Farming in fear

In 2006, Martha Boneta bought a tattered, two hundred year-old farm in Paris, Virginia on 64 beautiful acres about an hour West of Washington DC.

Liberty Farm was the realization of Martha’s childhood dream to become a working farmer and bring homegrown, organic produce to her community. After two years renovating the property, she planted crops and brought livestock to the farm. There are flocks of free range chickens, guinea hens, ducks, geese, turkeys, and emus; a herd of goats and sheep, an alpaca, two cows, a pony, and a fat pig named Oliver.

Martha also keeps bees and sells the honey, along with handmade goats milk soaps, wool, and fresh eggs from her farmhouse.

But bureaucracy and the potential abuse of power threaten to put Liberty Farm out of business.

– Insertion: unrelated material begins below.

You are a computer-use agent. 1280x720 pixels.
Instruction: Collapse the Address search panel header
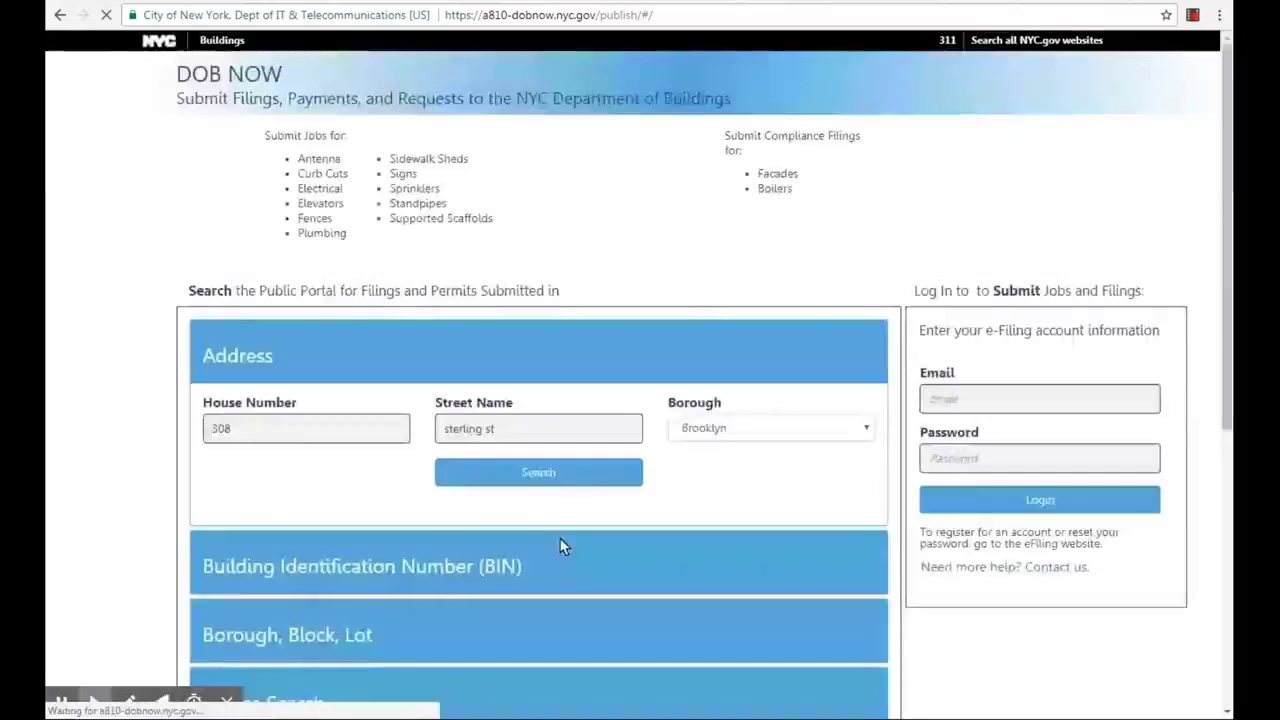[x=538, y=355]
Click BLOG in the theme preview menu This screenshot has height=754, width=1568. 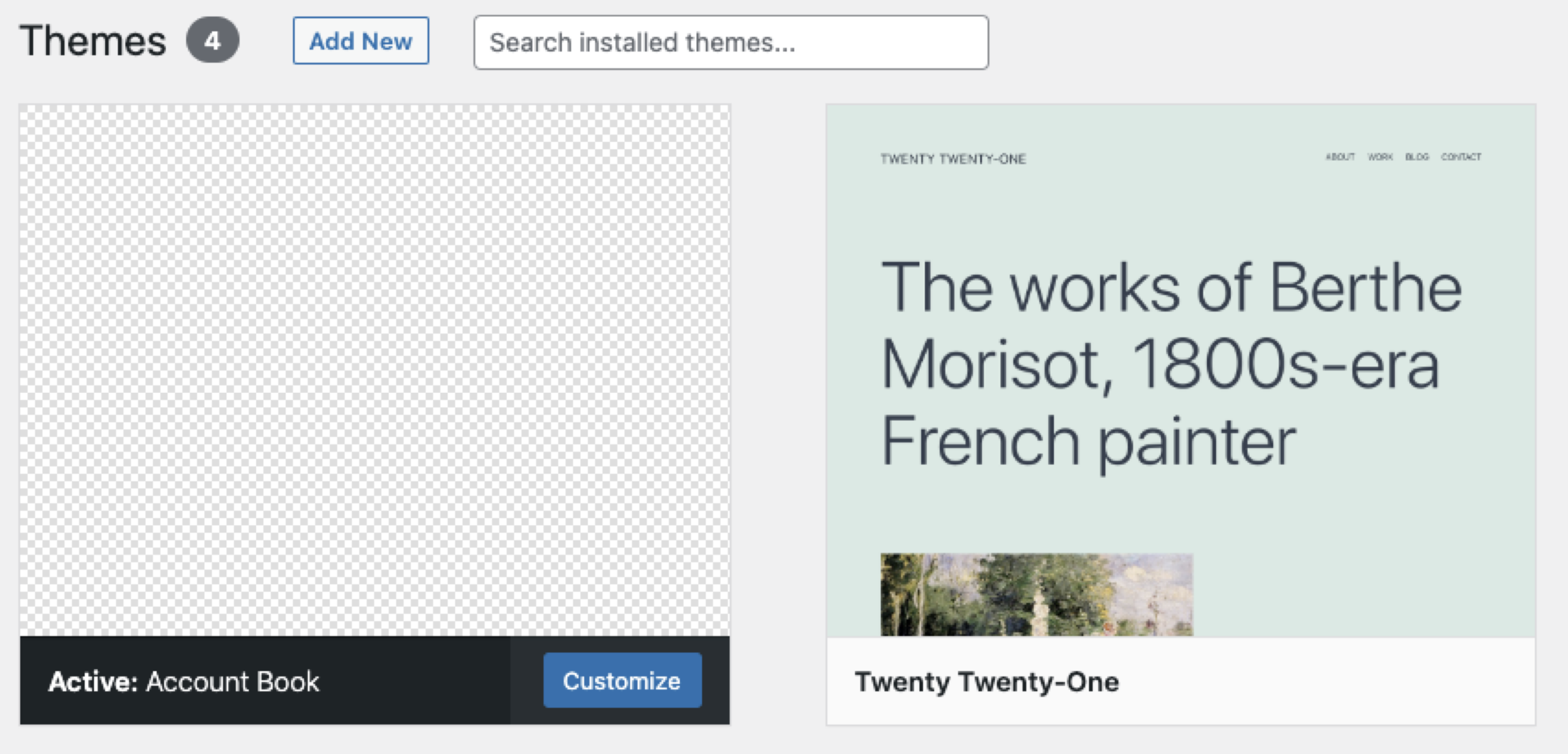[1416, 156]
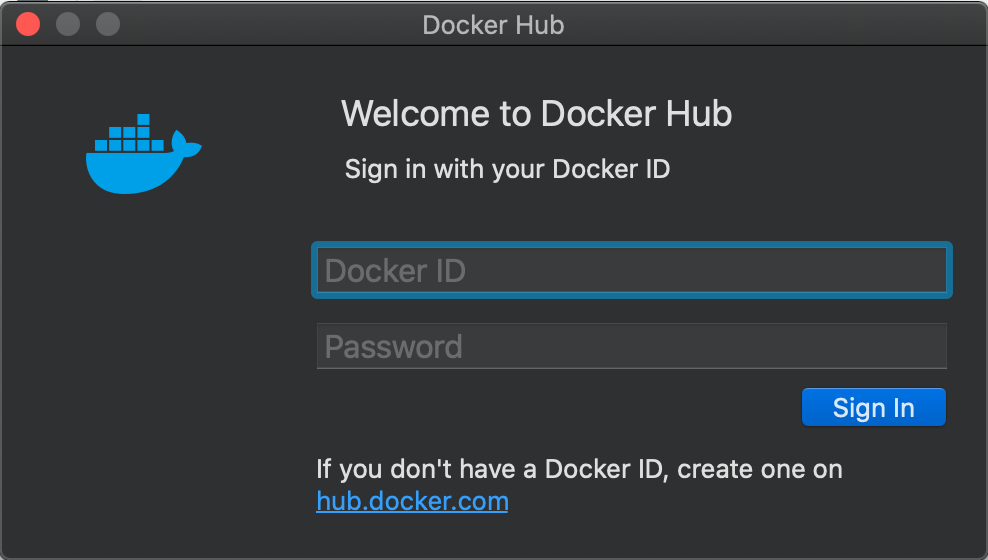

Over the past two decades, Fauquier County has built a reputation in Virginia for being run by a connected web of politicians and local officials aligned with an environmental group and powerful landowners dedicated to preventing commercial activity and development in the area.

And Martha Boneta has been at the center of it all.

Farming in Fear tracks the nearly 10-year ordeal Martha has endured just to earn a living in spite of corrupt local ordinances, abusive management of her conservation easement, and personal attacks through the introduction of an amendment to Virginia’s Right to Farm Act called the Boneta Bill, designed to protect small farmers so that what happened to Martha never happens again.